Source extract |
^^^^^^^^^^^^^^^^

Audio API Reference
Introduction
T-System LLM Serving provides powerful audio APIs integrated with the OpenAI package, enabling seamless transcription and translation capabilities. These APIs support high-quality audio processing, offering features like automatic language detection, transcription in native languages, and translation into English. This guide demonstrates how to use the audio API with the OpenAI package.
To explore other API capabilities, such as Chat, Completion, or Vision models, refer to their respective documentation sections.
Environment Setup
To interact with the audio API, set up your environment variables as follows:
# Set API base URL
export API_BASE=https://llm-server.llmhub.t-systems.net
# Set your API key
export API_KEY=YOUR_LLMHUB_KEY
In Python, these environment variables will be automatically used by the OpenAI
client.
Model List
Step 1: Install OpenAI package
pip install openai
Step 2: Initialize the OpenAI client for audio APIs
- Python
- cURL
import os
from openai import OpenAI
client = OpenAI(
api_key=os.getenv('API_KEY'),
base_url=os.getenv('API_BASE') + '/audio' # /audio endpoint for transcription and translation
)

^^^^^^^^^^^^^^^^

Records provided |

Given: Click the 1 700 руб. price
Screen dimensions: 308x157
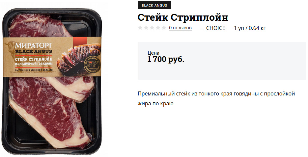Looking at the screenshot, I should coord(166,59).
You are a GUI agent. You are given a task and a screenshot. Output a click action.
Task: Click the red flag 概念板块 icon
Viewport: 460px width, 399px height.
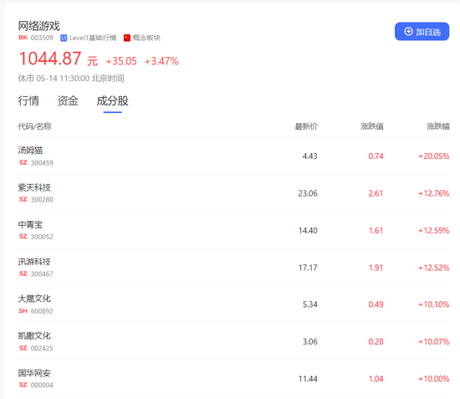(127, 38)
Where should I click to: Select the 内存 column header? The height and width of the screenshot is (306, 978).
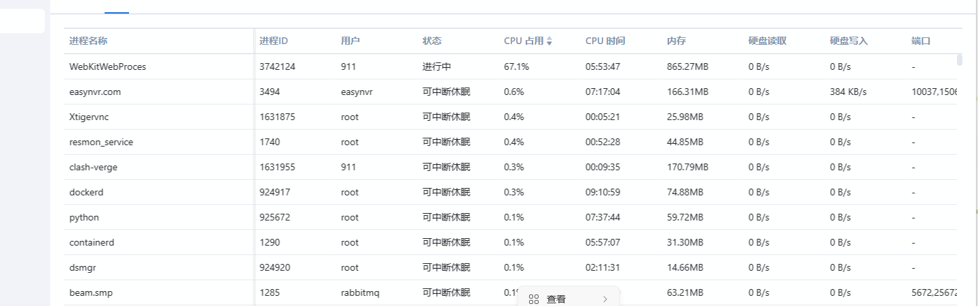(x=676, y=41)
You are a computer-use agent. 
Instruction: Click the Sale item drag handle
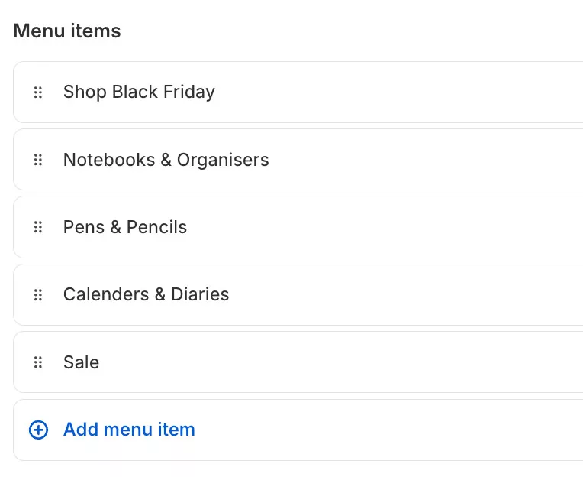[x=38, y=362]
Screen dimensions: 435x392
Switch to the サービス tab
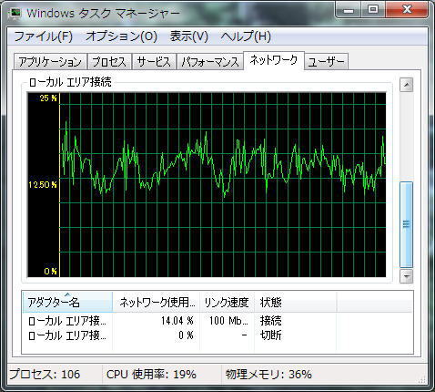(154, 62)
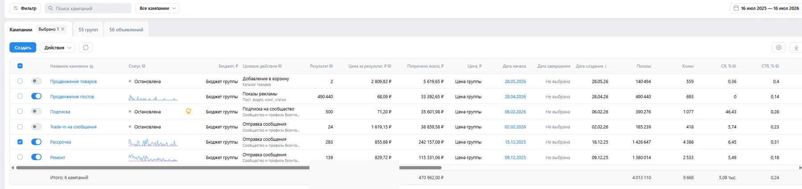The width and height of the screenshot is (802, 189).
Task: Click help icon next to Название кампании
Action: point(91,66)
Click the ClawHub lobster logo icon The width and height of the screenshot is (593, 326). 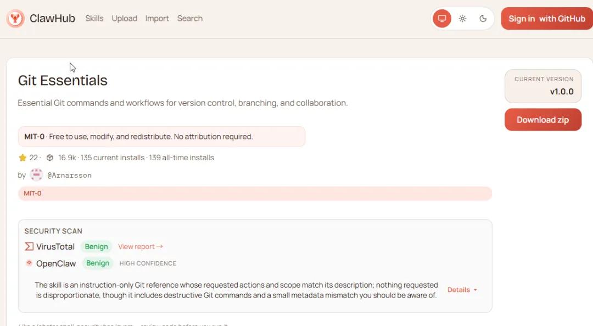pyautogui.click(x=15, y=18)
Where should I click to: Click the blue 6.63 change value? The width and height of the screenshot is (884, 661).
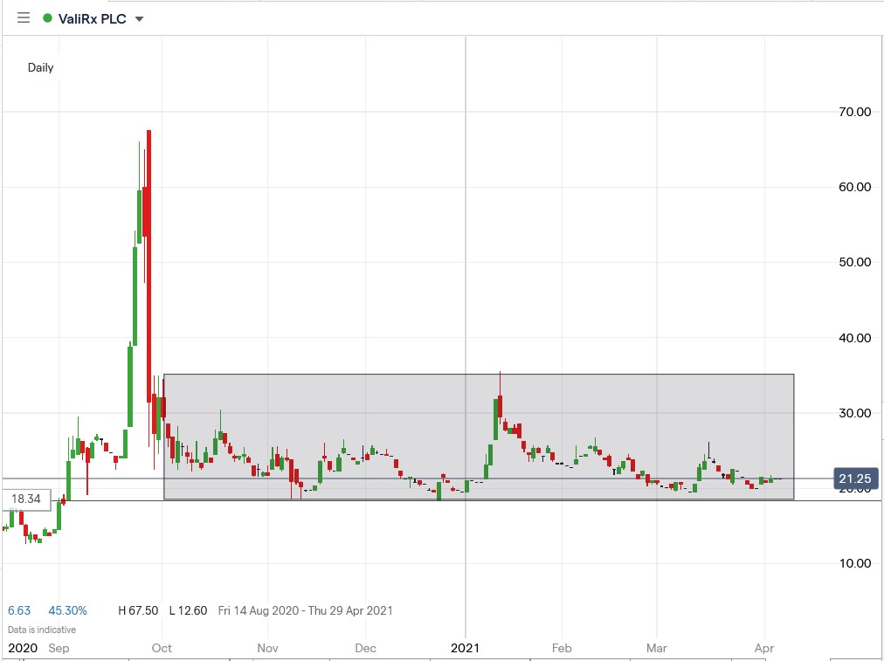18,610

^^^^^^^^^^^^^^^^

Work request |
Name each feature that the audio API reference above says the audio APIs offer.

Your solution |
- automatic language detection
- transcription in native languages
- translation into English